We must not omit to mention that these supposed natural testimonies to the triumph of the time have been in some places used as means of divination on a very curious question. The change of style introduced into our calendars nearly a century ago, and by which Christmas Day was displaced from its ancient position therein, gave great dissatisfaction on many accounts, and on none more than that of its interference with this ancient festival. The fifth and sixth of January continued long to be observed as the true anniversary of the Nativity and its vigil; and the kneeling of the cattle, the humming of the bees, and the ringing of subterranean bells, were anxiously watched for authentications on this subject. The singular fact of the budding about the period of old Christmas Day of the Cadenham oak, in the New Forest of Hampshire, and the same remarkable feature of the Glastonbury thorn (explained in various ways, but probably nowhere more satisfactorily than in the number for the 31st December, 1833, of the Saturday Magazine), were of course used by the vulgar as confirmation of their own tradition; and the putting forth of their leaves was earnestly waited for as an unquestionable homage to the joyous spirit of the true period.

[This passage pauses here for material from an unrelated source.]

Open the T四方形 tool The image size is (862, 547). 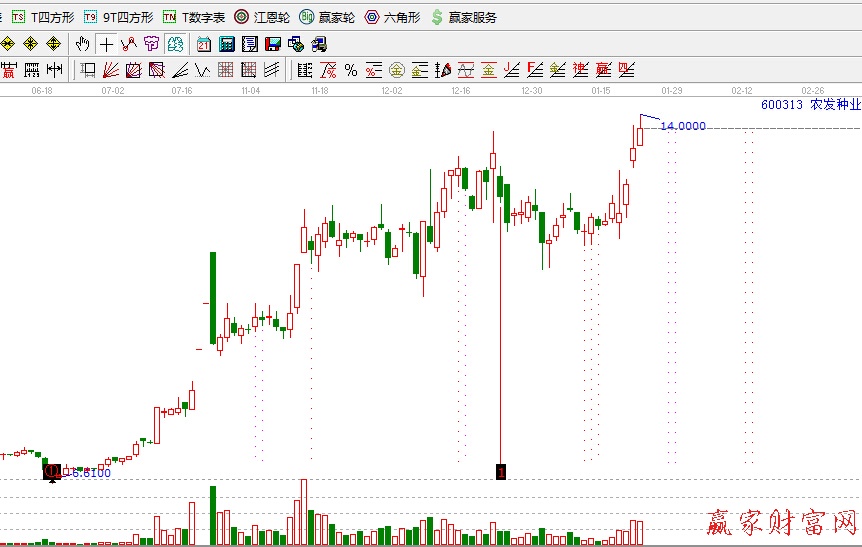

We have already alluded to the high ceremonies with which the great day is ushered in amongst the Catholics, and to the beautiful music of the midnight mass:—
"That only night of all the year
Saw the stoled priest his chalice rear."
The reader who would have a very graphic and striking account of the Christmas Eve mass, as performed by torchlight amid the hills in certain districts of Ireland, will find one in Mr. Carleton's "Traits and Stories of the Irish Peasantry."
We have also mentioned that all the watches of this hallowed night shall ring to the sounds of earthly minstrelsy, intimating, as best they may, the heavenly choirs that hailed its rising over Judea nearly two centuries ago. Not for the shepherds alone, was that song! Its music was for us, as for them; and all minstrelsy, however rude, is welcome on this night that gives us any echoes of it, however wild. For us too, on the blessed day of which this vigil keeps the door, "is born in the city of David, a Saviour, which is Christ the Lord;" and we too amid the sacred services of to-morrow will "go even unto Bethlehem, and see this thing which is come to pass, which the Lord hath made known to us."